[Exercise instructions]
Your task is to transcribe, word for word, the line containing "You are a GUI" and all lines that follow it to the end of the entries. Leave out the pictures.

[Records supplied]
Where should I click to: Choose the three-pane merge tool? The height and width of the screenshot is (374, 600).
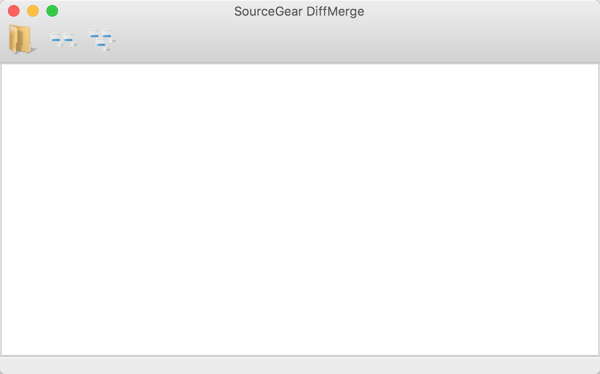102,40
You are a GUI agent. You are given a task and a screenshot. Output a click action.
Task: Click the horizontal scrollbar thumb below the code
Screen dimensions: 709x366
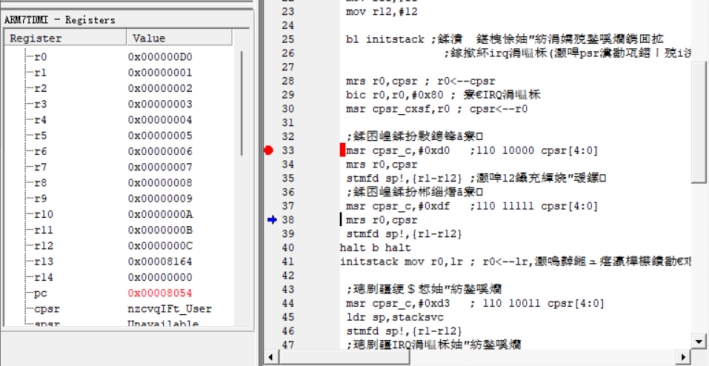pos(345,357)
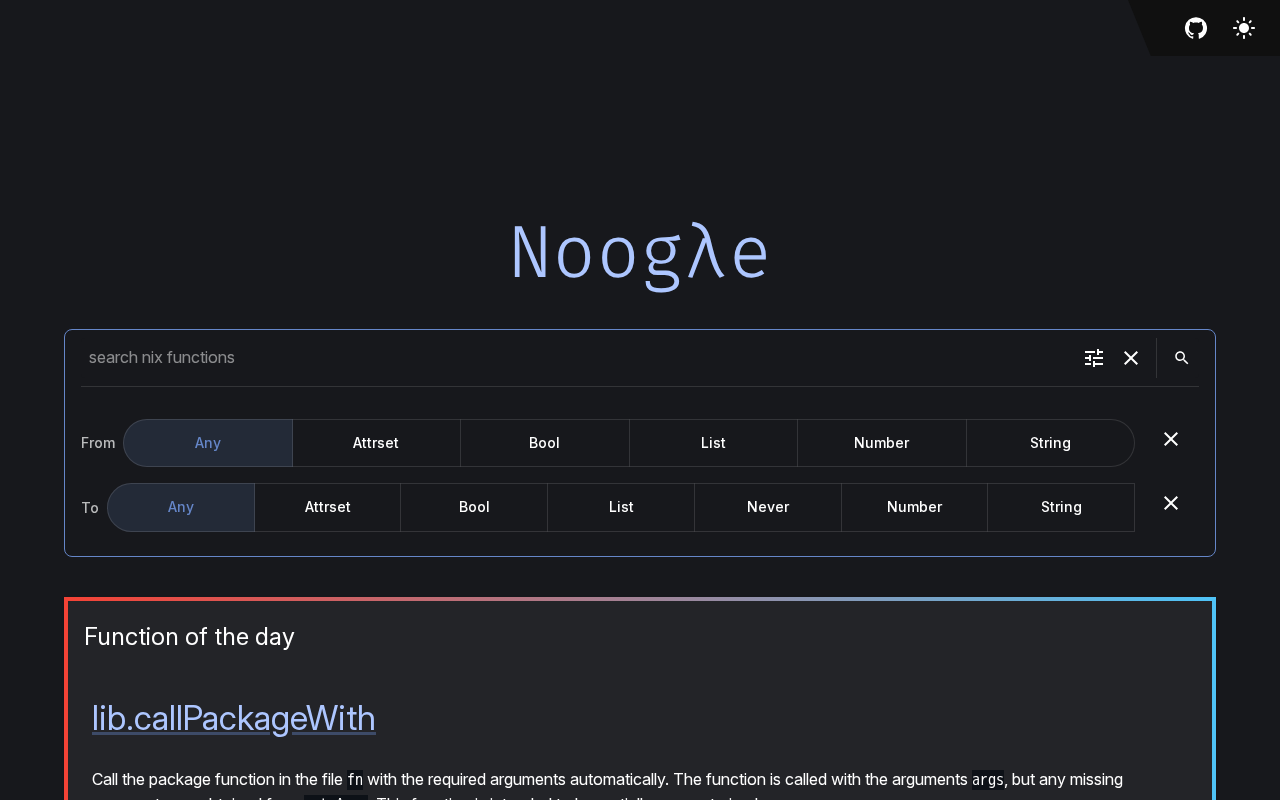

[Answer box]
You are a GUI agent. You are given a task and a screenshot. Output a click action.
Task: Click the horizontal scrollbar thumb below the code
Screen dimensions: 709x366
pos(345,357)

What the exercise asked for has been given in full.